乙型脑炎病毒E蛋白毕赤酵母表达系统的构建

目的：构建乙型脑炎病毒E基因毕赤酵母表达系统。方泼：应用RT-PCR法扩增乙型脑炎病毒E蛋白表达基因，定向克隆入载体pPICZαA，将重组质粒以PineⅠ线性化并电转化入毕赤酵母GS115感受态细胞，用Zeocin筛选转化子进行鉴定。结果：PCR扩增产物约为1350bp，定向克隆获得pPICZαA-E表达载体，经测序结果与Genbank相应序列比较，核苷酸序列同源性为100％，电转化得到巴氏毕赤酵母重组菌株GS115-E，提取其基因组DNA经PCR鉴定与预期相符。结论：成功构建乙型脑炎病毒E基因毕赤酵母表达系统，为进一步进行E蛋白真核表达研究奠定基础。
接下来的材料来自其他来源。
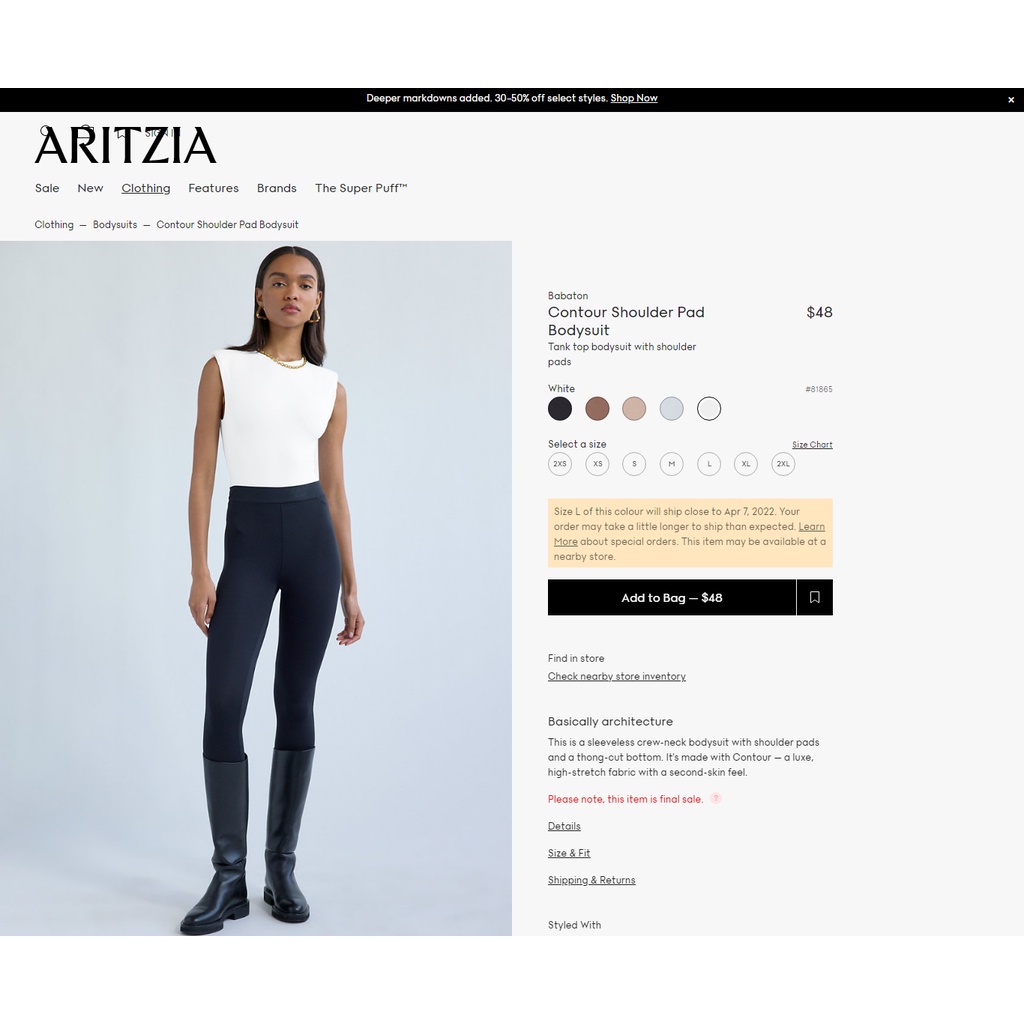The image size is (1024, 1024).
Task: Select the light blue colour swatch
Action: 671,409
The construction of Pichia pastoris expression system with E gene of Japanese encephalitis virus

Objective： To construct the Pichia pastoris expression system including E gene segment of Japanese encephalitis virus（JEV）. Methods： Amplifying the E gene of the SA-14 strain by RT-PCR, which encodes for E protein. Then the RT-PCR products were cloned into the pPICZαA vector after being cutted by two enzymes. After linerized by Pme Ⅰ enzyme, the recombinant plasmid was transformed into the competent cell of Pichia pastoris GS115 strain, and the transforments were screened with zeocin. Results： The RT-PCR product was about 1 350 bp. We compared the sequence of the E gene which inserted into the pPICZαA vector with the ones reported in Genbank, their similarity was 100%. After the recombinant plasmid pPICZαA-E was transformed into Pichia pastoris, the recombinant strain GS115-E was obtained, and their genome could be proved to be correct by PCR. Conclusion： We construct the Pichia pastoris expression system including JEV E gene successfully and lay a foundation for further reaserches.